4 min read

Drone Redux Opportunity?

Buying Ehang last October and exiting in January turned out to be a great 700% trade. We have the makings of a second opportunity today.
Drone Redux Opportunity?

Last fall I started doing videos on Ehang (EH), a then-obscure maker of "air mobility drones" - remote-controlled air taxis, if you will, developed by a Nasdaq-traded Chinese company.

Plenty of companies make small model-sized drones for various uses as toys, airborne cameras, and whatnot.

Very few make drones large enough to carry a person. Of those that do, most are either in the planning/development stage or in some form of early unmanned testing.

Boeing (BA) is reportedly working on one such vehicle. So are a number of SPACs and startups with names like Archer (ACIC), Wisk and others.

Ehang, on the other hand, regularly publishes YouTube videos of its "air taxi" drones flying with 1 or 2 people aboard (in the major Chinese cities, but also in front of news cameras in Raleigh, North Carolina, as well as Europe and elsewhere).

That's what impressed me most about the company as a trading idea. Its products aren't on a drafting table - they're up and flying already.

As the chart below notes, it turned out to be a fantastic profit opportunity.

We have the makings of a second such opportunity now.

Every stock trade or investment carries risk. We must always be aware of that opportunity for losing money - or making it - when pursuing trades in the stock market.

In the first trade, I noted the setup in this video in October when the stock was trading at roughly $9 a share.

As you can tell from the chart above, the stock moved slowly higher in the following weeks, then rocketed higher like a July 4th firework in the opening days of the new year.

By the middle of January, my trade was up more than 700%!

At that point, I didn't want to push my luck further and - with the stock now above $70 a share, said it was a good spot to sell the stock.

Stocks of this type usually pull back at some point. The parabolic nature of the move - unsustainably so, quite often - also figured into my decision to taking those windfall profits.

Yes, I sold early as it turns out. But one can never time the tops of these kinds of things. A 700% gain in just a handful of months doesn't come around very often, so when it comes, better to take the profit when its staring you in the face rather than risk it being frittered away (which is exactly what happened to the shares between February and now).

Usually if you're patient, a stock will give you a second chance.

That's what I'm looking at today as Ehang's share price - down nearly 80% from its early 2021 highs -moves back up nearly to its 200 day moving average.

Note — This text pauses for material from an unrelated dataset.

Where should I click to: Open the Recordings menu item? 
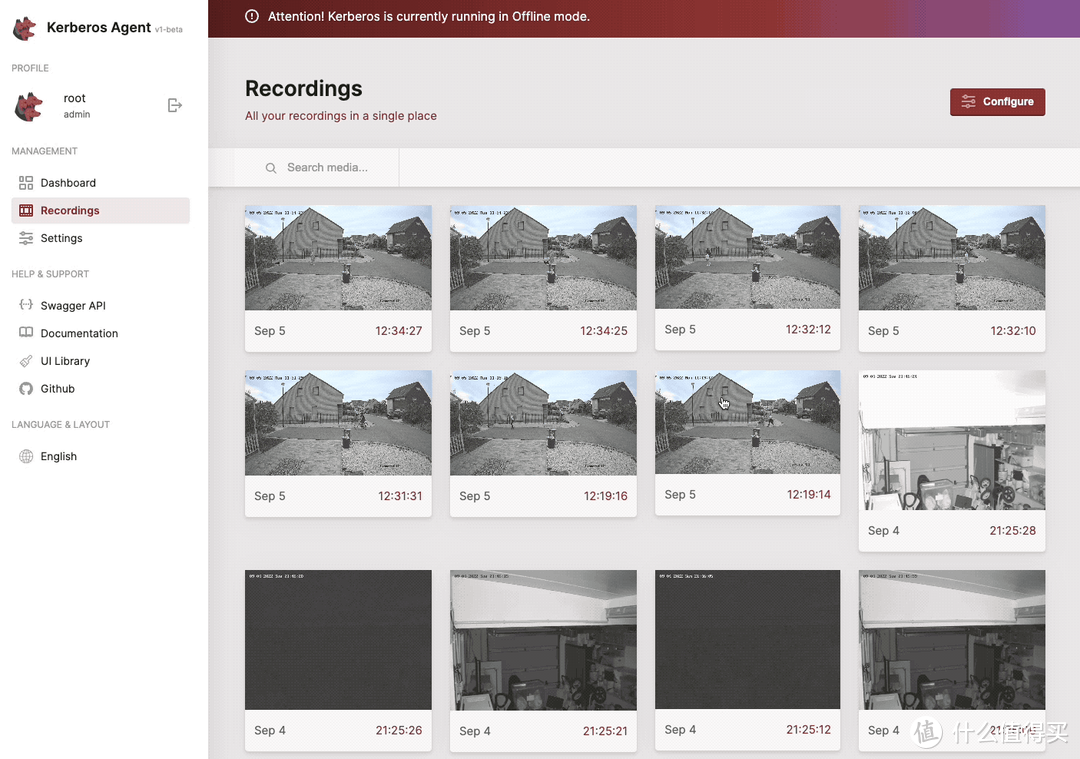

My bet is that the stock has likely bottomed.

I would be buying the stock at the market price of around $26 on the expectation that the stock will work its way higher through the summer.

I would look to sell if the shares decline to roughly $19.50 a share.

That way, I'm limiting my potential loss to roughly 25%. And while I don't think this trade is going to net me a 700% gain in 3 months like my first effort, I think Ehang could at least double or possibly triple.

The idea, as always, is to keep losses small while letting winners run.

The other thing I continue to like about Ehang is its fundamental picture, such as it is.

Basically, this is a company that could - could - go from posting a loss of -$0.07 a share for 2020 to generating a profit of $0.24 a share by the end of its 2021 fiscal year (and, if everything went right, see those profits rise to as much as $0.61 a share in 2022).

Source: Koyfin.com

Mind you, those are projections produced by an analyst sitting in his or her office with a spreadsheet. Things often turn out differently in the real world.

On the other hand, at the current price, expectations on the part of investors are very low. All the dreams and "meme investing" scuttlebutt about getting rich on the stock as fleets of Ehang air taxis filled the skies over Beijing, Shanghai and Hong Kong - have long since faded away.

Yet Ehang continues to innovate. The company recently took the wraps off its VT-30, a passenger-drone designed for longer duration flights.

The craft reportedly has a range of 186 miles.

That's far more than Ehang's helicopter-like EH-184 flagship drone (its initial testing flights were in 2016), designed for brief flights of 10-15 minutes so corporate executives can fly over gridlocked surface streets and quickly get from, say, the north side of downtown Beijing to the south side, in just a few minutes' time.

One last thing about Ehang is that the company has been a target for shortsellers. Early this year, with the stock at alltime highs of $120, one such firm claimed the company was “an elaborate stock promotion, built on largely fabricated revenues based on sham sales contracts.”

The company denied the report, but with the stock having already made a huge rise from October to February, plenty of investors were prone to taking profits anyway. The shortseller report was what helped slam the stock sharply lower (and made me happy to have exited the position for big profits when I did).

If the stock rises from the current price, it could come under attack from shortseller reports yet again. That's a risk that all traders have to assume with any stock.